The smp_svr app is ready to run. Just reset your board and test the app with the mcumgr command-line tool’s echo functionality, which will send a string to the remote target device and have it echo it back:

sudo mcumgr --conntype ble --connstring ctlr_name=hci0,peer_name='Zephyr' echo hello
hello

Step 7: Device Firmware Upgrade

Now that the SMP server is running on your board and you are able to communicate with it using mcumgr, you might want to test what is commonly called “OTA DFU”, or Over-The-Air Device Firmware Upgrade.

To do this, build a second sample (following the steps below) to verify it is sent over the air and properly flashed into slot-1, and then swapped into slot-0 by MCUboot.

Build a second sample

Perhaps the easiest sample to test with is the samples/hello_world sample provided by Zephyr, documented in the Hello World section.

Edit samples/hello_world/prj.conf and enable the required MCUboot Kconfig option as described in MCUboot by adding the following line to it:

CONFIG_BOOTLOADER_MCUBOOT=y

Then build the sample as usual (see Hello World).

Sign the second sample

Next you will need to sign the sample just like you did for smp_svr, since it needs to be loaded by MCUboot. Follow the same instructions described in Step 4: Sign the image, but this time you must use a .bin image, since mcumgr does not yet support .hex files.

Upload the image over BLE

Now we are ready to send or upload the image over BLE to the target remote device.

sudo mcumgr --conntype ble --connstring ctlr_name=hci0,peer_name='Zephyr' image upload signed.bin

If all goes well the image will now be stored in slot-1, ready to be swapped into slot-0 and executed.

Note

At the beginning of the upload process, the target might start erasing the image slot, taking several dozen seconds for some targets. This might cause an NMP timeout in the management protocol tool. Use the -t <timeout-in-seconds option to increase the response timeout for the mcumgr command line tool if this occurs.

List the images

We can now obtain a list of images (slot-0 and slot-1) present in the remote target device by issuing the following command:

sudo mcumgr --conntype ble --connstring ctlr_name=hci0,peer_name='Zephyr' image list

This should print the status and hash values of each of the images present.

Test the image

In order to instruct MCUboot to swap the images we need to test the image first, making sure it boots:

sudo mcumgr --conntype ble --connstring ctlr_name=hci0,peer_name='Zephyr' image test <hash of slot-1 image>

Now MCUBoot will swap the image on the next reset.

Reset remotely

We can reset the device remotely to observe (use the console output) how MCUboot swaps the images:

sudo mcumgr --conntype ble --connstring ctlr_name=hci0,peer_name='Zephyr' reset

Upon reset MCUboot will swap slot-0 and slot-1.
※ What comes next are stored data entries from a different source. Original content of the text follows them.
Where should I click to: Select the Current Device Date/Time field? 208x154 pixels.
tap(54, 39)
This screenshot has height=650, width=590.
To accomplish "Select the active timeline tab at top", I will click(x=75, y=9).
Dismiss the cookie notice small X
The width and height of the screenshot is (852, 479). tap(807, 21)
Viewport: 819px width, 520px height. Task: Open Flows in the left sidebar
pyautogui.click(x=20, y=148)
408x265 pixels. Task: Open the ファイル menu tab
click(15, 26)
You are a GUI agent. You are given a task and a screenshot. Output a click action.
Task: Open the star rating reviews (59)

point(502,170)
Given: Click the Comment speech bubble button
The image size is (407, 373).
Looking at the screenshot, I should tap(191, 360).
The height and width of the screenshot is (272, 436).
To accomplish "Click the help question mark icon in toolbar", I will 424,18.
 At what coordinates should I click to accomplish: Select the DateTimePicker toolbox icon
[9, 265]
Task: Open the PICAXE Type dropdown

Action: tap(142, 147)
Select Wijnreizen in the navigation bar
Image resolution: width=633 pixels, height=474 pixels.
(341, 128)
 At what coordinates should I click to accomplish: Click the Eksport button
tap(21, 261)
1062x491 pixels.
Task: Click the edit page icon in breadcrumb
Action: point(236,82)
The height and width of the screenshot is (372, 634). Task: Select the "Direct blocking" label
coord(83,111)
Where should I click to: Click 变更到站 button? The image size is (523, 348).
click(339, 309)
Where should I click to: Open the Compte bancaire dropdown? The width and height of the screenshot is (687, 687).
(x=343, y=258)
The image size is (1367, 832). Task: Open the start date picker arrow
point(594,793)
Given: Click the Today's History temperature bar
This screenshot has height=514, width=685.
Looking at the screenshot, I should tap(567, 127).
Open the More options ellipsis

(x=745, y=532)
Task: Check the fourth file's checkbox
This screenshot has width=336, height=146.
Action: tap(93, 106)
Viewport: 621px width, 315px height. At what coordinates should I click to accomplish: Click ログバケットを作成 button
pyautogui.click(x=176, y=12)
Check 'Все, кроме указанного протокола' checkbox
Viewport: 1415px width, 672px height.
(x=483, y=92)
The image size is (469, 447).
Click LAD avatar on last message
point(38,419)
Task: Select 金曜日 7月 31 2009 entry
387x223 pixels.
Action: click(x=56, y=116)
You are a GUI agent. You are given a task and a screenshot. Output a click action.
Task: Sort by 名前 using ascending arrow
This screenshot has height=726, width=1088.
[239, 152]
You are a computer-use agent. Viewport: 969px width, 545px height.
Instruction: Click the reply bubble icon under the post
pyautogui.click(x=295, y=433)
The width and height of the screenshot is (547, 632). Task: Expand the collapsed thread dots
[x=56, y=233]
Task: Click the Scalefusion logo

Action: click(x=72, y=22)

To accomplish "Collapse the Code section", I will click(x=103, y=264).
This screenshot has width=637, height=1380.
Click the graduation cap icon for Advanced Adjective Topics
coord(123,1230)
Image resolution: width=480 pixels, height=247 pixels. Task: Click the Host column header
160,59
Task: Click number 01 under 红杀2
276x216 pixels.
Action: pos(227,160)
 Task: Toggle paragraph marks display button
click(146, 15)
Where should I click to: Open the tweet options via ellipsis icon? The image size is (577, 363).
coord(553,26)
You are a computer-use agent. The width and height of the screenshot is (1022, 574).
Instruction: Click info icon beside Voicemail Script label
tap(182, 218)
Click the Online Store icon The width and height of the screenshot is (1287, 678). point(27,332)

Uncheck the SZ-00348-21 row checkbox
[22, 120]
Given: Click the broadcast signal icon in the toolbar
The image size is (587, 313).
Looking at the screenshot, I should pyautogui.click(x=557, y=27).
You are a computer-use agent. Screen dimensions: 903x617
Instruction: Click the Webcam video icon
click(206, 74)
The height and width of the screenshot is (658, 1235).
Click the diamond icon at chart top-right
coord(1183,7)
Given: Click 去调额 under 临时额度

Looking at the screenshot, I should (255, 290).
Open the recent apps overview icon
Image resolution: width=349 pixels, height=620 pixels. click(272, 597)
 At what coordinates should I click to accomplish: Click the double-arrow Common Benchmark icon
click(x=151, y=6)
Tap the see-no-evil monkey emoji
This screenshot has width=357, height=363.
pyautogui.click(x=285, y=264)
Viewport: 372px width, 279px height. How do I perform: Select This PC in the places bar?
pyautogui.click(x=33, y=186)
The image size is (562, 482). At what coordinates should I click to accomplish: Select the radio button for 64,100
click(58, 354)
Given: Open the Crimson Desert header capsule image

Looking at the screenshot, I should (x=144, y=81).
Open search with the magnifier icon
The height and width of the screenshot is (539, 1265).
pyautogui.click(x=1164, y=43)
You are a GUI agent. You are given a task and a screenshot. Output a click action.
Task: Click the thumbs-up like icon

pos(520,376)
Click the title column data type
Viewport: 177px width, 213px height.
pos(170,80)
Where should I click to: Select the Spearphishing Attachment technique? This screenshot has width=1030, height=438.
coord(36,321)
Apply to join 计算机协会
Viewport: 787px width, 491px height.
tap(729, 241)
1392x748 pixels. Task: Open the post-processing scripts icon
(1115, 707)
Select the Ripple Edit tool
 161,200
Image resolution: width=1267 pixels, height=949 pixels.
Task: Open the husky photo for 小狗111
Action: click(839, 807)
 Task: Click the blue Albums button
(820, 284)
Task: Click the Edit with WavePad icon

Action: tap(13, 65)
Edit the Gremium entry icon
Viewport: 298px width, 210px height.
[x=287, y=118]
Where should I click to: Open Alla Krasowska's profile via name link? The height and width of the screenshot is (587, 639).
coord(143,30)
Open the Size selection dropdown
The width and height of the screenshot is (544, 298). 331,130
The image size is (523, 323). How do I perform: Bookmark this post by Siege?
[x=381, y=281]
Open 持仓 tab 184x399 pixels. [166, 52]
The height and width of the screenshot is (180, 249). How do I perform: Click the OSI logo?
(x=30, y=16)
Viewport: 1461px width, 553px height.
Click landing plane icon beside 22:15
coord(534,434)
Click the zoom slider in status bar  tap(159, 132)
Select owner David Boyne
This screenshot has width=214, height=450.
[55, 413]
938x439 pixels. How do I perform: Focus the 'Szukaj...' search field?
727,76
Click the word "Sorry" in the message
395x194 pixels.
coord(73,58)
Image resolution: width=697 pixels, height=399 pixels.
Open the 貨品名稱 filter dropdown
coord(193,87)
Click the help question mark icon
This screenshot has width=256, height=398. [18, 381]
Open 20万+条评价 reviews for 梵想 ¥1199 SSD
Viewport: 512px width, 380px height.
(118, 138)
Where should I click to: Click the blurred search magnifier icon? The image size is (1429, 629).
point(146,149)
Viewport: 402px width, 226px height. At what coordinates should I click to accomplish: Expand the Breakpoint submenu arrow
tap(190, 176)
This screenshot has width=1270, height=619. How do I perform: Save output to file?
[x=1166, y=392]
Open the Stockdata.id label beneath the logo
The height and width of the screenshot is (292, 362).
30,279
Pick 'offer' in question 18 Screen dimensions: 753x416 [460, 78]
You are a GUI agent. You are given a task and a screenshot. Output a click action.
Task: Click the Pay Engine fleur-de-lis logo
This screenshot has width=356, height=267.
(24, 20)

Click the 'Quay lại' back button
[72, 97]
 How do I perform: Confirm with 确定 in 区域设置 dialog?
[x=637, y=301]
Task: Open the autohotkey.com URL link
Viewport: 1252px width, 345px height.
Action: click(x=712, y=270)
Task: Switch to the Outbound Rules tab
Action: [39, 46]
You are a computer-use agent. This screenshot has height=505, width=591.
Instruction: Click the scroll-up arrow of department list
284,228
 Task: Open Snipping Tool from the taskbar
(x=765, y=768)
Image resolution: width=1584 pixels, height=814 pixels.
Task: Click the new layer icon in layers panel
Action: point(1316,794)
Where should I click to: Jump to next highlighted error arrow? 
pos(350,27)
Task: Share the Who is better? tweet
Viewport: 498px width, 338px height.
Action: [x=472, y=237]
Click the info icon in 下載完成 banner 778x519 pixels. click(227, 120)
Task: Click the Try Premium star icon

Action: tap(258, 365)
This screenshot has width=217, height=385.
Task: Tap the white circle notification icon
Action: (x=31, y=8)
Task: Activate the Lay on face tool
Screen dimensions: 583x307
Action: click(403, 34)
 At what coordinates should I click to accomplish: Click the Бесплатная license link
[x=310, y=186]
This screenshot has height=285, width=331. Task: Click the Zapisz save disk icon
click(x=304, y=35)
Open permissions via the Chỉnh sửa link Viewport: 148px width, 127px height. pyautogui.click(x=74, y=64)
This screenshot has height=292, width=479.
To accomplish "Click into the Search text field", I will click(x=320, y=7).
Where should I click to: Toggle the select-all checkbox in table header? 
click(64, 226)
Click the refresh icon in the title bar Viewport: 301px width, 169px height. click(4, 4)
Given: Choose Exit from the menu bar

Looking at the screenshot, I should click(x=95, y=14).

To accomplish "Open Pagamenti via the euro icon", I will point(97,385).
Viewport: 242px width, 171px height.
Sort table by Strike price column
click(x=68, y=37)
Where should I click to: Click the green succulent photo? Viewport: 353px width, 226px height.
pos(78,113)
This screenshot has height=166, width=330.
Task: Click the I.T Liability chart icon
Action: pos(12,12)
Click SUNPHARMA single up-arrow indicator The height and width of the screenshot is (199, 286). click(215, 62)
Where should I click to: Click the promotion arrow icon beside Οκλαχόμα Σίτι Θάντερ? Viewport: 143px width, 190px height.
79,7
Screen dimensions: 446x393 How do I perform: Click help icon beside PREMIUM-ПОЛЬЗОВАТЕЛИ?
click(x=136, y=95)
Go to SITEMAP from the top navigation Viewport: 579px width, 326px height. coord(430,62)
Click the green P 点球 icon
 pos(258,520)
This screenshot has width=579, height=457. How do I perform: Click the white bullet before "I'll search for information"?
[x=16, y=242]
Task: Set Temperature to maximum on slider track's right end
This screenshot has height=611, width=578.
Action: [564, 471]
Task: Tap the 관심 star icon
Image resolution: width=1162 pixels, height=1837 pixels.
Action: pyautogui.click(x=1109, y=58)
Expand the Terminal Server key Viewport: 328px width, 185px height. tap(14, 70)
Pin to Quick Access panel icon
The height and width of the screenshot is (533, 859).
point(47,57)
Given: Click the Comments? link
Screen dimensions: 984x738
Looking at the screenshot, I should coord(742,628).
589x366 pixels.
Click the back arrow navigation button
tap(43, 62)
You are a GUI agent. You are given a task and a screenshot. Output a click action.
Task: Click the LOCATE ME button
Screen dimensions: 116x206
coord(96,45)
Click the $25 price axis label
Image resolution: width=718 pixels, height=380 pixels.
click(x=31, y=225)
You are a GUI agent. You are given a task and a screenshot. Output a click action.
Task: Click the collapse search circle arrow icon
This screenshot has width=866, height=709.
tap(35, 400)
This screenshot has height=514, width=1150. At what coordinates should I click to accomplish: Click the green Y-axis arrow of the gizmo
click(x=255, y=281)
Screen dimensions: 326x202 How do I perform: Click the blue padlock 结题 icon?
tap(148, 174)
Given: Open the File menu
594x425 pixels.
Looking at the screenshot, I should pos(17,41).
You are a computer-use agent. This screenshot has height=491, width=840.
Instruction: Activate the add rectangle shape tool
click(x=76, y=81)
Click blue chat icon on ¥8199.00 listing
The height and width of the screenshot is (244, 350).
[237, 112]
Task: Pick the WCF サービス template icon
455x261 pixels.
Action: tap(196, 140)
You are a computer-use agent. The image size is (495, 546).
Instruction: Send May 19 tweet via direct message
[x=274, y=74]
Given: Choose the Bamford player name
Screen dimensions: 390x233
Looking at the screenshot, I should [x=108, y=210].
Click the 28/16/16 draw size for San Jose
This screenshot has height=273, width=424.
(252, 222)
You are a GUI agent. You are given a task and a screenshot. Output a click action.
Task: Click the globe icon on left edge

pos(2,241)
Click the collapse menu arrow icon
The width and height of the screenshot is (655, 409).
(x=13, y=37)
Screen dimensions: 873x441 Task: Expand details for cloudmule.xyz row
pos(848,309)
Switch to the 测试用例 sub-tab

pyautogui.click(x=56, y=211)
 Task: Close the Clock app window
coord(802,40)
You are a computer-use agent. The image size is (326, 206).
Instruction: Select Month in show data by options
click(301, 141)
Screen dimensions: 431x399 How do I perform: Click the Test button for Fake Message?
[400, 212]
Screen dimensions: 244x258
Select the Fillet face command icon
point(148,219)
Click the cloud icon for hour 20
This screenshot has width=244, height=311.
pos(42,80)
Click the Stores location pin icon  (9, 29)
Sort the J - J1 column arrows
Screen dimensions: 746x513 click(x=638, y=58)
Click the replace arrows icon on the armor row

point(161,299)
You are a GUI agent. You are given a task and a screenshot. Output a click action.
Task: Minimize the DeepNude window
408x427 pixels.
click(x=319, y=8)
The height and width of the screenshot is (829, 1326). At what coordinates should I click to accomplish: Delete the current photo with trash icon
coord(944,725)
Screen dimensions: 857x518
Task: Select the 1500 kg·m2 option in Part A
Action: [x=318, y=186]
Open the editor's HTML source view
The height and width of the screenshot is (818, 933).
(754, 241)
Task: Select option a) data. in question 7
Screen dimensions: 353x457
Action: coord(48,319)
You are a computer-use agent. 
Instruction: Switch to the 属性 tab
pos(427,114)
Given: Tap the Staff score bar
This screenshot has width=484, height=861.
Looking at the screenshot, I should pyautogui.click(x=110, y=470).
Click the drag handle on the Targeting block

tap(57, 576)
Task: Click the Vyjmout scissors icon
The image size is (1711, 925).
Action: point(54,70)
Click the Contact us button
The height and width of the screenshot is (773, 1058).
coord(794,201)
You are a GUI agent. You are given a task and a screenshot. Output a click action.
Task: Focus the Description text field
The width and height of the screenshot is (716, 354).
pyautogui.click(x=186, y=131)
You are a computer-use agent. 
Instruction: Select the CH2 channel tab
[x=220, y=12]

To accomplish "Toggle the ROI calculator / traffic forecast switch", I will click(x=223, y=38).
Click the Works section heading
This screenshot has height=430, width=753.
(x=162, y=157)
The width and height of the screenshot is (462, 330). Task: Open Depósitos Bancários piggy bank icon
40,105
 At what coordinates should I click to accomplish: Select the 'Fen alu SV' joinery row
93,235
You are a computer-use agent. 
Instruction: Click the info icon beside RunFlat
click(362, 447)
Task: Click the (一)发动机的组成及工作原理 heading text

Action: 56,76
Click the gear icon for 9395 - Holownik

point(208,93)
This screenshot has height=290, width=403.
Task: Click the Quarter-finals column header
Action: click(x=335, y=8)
The new image is the basic hello_world sample that does not contain SMP or BLE functionality, so we cannot communicate with it using mcumgr. Instead simply reset the board manually to force MCUboot to revert (i.e. swap back the images) due to the fact that the new image has not been confirmed.

If you had instead built and uploaded a new image based on smp_svr (or another BLE and SMP enabled sample), you could confirm the new image and make the swap permanent by using this command:

sudo mcumgr --conntype ble --connstring ctlr_name=hci0,peer_name='Zephyr' image confirm

Note that if you try to send the very same image that is already flashed in slot-0 then the procedure will not complete successfully since the hash values for both slots will be identical.